Mayo 16, 2026. Entre los muchos lectores de Pro Ópera se encuentran aquellos un poco maduros que recuerdan el film Cabaret de 1972 dirigido por el coreógrafo Bob Fosse, cuya acción tiene lugar en Berlín a comienzos de la década de 1930. Habrá otros lectores más jóvenes que vieron la serie televisiva alemana Babylon Berlin de 2017, que tiene lugar poco antes de 1930 y que tambien muestra una escena de decadencia, crimen y sexo. Por último, seguro que hay lectores que se han interesado en ese período tan particular de la historia alemana —y en especial de Berlín— durante el periodo de la República de Weimar.
Berlín se convirtió en un centro donde sucedía todo, los extremos más inesperados, la escena gay, trans, un exceso que sirvió (hasta cierto punto) para crear una reacción muy fuerte. Aquellos que vivimos hoy en Berlín —y en especial durante el período de reunificación— todavía recordamos con cariño el edificio Tacheles, que había sido un gran negocio judío antes de la Segunda Guerra Mundial. Parcialmente destruido y en ruinosas condiciones, durante los años 90 y comienzos del siglo XXI sirvió como centro de artistas, de cabarets, de night clubs. Visitarlo era como un viaje a un pasado olvidado, una época donde nadie preguntaba ni tampoco criticaba.

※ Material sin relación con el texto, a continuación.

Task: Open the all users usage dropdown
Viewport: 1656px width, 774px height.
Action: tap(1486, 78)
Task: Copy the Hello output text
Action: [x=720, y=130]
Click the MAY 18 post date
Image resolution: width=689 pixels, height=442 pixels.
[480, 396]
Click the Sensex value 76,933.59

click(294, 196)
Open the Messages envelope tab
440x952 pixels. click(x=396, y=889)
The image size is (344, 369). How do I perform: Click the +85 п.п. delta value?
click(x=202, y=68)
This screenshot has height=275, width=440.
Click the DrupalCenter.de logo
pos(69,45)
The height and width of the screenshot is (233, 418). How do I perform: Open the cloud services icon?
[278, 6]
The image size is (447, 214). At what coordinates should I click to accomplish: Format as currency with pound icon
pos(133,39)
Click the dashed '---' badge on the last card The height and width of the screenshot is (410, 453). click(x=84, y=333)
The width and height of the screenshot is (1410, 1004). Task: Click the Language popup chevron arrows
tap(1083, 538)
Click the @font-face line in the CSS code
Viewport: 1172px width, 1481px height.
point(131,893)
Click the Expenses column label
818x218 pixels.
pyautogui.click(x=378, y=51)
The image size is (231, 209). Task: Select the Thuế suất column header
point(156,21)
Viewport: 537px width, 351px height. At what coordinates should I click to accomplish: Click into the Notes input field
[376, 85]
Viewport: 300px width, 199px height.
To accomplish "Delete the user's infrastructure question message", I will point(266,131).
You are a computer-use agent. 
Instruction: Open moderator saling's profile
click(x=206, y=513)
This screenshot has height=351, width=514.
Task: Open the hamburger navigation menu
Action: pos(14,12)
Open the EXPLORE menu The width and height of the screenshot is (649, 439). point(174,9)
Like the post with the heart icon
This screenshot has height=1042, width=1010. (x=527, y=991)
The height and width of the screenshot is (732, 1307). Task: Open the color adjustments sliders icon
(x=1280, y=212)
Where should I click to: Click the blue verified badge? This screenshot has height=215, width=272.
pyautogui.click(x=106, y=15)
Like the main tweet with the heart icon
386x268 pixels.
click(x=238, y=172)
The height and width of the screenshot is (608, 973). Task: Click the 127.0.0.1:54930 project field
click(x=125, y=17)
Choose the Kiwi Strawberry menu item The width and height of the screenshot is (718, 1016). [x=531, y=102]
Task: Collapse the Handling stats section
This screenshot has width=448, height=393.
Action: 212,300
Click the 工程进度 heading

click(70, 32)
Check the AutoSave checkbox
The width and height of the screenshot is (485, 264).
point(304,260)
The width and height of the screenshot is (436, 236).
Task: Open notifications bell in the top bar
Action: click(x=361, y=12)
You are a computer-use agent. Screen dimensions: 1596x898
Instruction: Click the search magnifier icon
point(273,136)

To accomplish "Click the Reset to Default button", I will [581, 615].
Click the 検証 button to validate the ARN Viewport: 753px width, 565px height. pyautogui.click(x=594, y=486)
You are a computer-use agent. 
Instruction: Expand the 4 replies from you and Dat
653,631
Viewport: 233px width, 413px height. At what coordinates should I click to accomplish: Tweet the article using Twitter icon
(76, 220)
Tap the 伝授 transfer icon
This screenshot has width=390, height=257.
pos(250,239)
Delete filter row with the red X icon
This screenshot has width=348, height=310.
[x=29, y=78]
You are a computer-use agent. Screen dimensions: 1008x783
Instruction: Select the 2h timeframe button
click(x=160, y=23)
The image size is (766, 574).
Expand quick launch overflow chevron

Berlín, al contrario de otras ciudades grandes, posee una identidad muy suya, diferente a Londres o París. El berlinés puede resultar hosco, pero es abierto, directo, duro y tolerante. Hoy es un centro artístico muy importante, no solo musical y operístico, sino en las artes más experimentales.
Todo este preámbulo es necesario para justificar una producción extrema, chocante, culturalmente ajena a todo lo que estamos acostumbrados, a una escena, digamos, menos extrema. La compositora austríaca Olga Neuwirth (1968-) es muy conocida y respetada por sus composiciones orquestales, y en esta ópera se basa en una obra de Virginia Woolf dedicada a su amante Vita Sackville-West.
Orlando comienza como un hombre en 1598, que se transforma en mujer unos 100 años después. A comienzos del siglo XX se casa con un hombre porque desea tener un hijo. En la década de 1980 este hijo se dedica a promover la libertad sexual y autonomía corporal. La historia llega a los tiempos actuales donde el pasado, presente y futuro se disuelven y Orlando (que sigue activo a través de los siglos) sigue determinado a combatir prejuicios y a luchar por la humanidad. La novela de Woolf es una obra compleja, de significados a veces contrarios, pero siempre deja un sabor semiamargo. La obra de Neuwirth la transforma en una celebración del viejo espíritu de la República de Weimar, en especial los excesos sexuales gay y trans.
La producción de Ewelina Marciniak se concentra en esos aspectos que por momentos llegan a ser excesivos y de dudoso gusto. Pero también muestra que no tanto ha cambiado en Berlín y que hay público para este tipo de producciones extremas en un teatro que se caracteriza por ser abierto. Cantada en inglés, el elenco de la ópera es vasto, encabezado por la mezzosoprano canadiense nacida en Macedonia Ema Nikolovska como un Orlando muy expresivo. A través de la obra aparece un Narrador (en este caso una Narradora): Alma Sadé, que hace las veces de anfitriona y guía, quien describe la acción ataviada elegantemente con un vestido negro largo.
Hay un Angel Guardián cantado por el contratenor estadounidense Eric Jurenas. En general las tesituras son cantables, con momentos de coloraturas extremas agudas. El barítono alemán Günter Papendell dio vida a Schelmerdine, quien se casa con Orlando en 1917. La mezzosoprano polaca Karolina Gumos se lució en tres papeles como la Reina, luego como La Pureza y finalmente como un amigo del hijo de Orlando. La mezzo alemana Ulrike Helzel fue La Modestia y la soprano rusa Anna Nekhames fue La Castidad a la vez que Sasha.
Es una obra que por su rápida y a veces confusa acción deja al espectador sin aliento, un poco cansado de tantas imágenes y de tantos significados superpuestos. Obviamente que con una obra así se necesitaba un coreógrafo, en este caso la coreógrafa polaca Agnieszka Kryst, que hizo mover mucho al enorme elenco. La premier berlinesa (ya vista en Viena anteriormente) tuvo lugar el 16 de mayo a teatro lleno, bajo la batuta del alemán Johannes Kalitzke, quien encontró un buen equilibrio entre foso y escena. No es, sin embargo, un espectáculo para niños.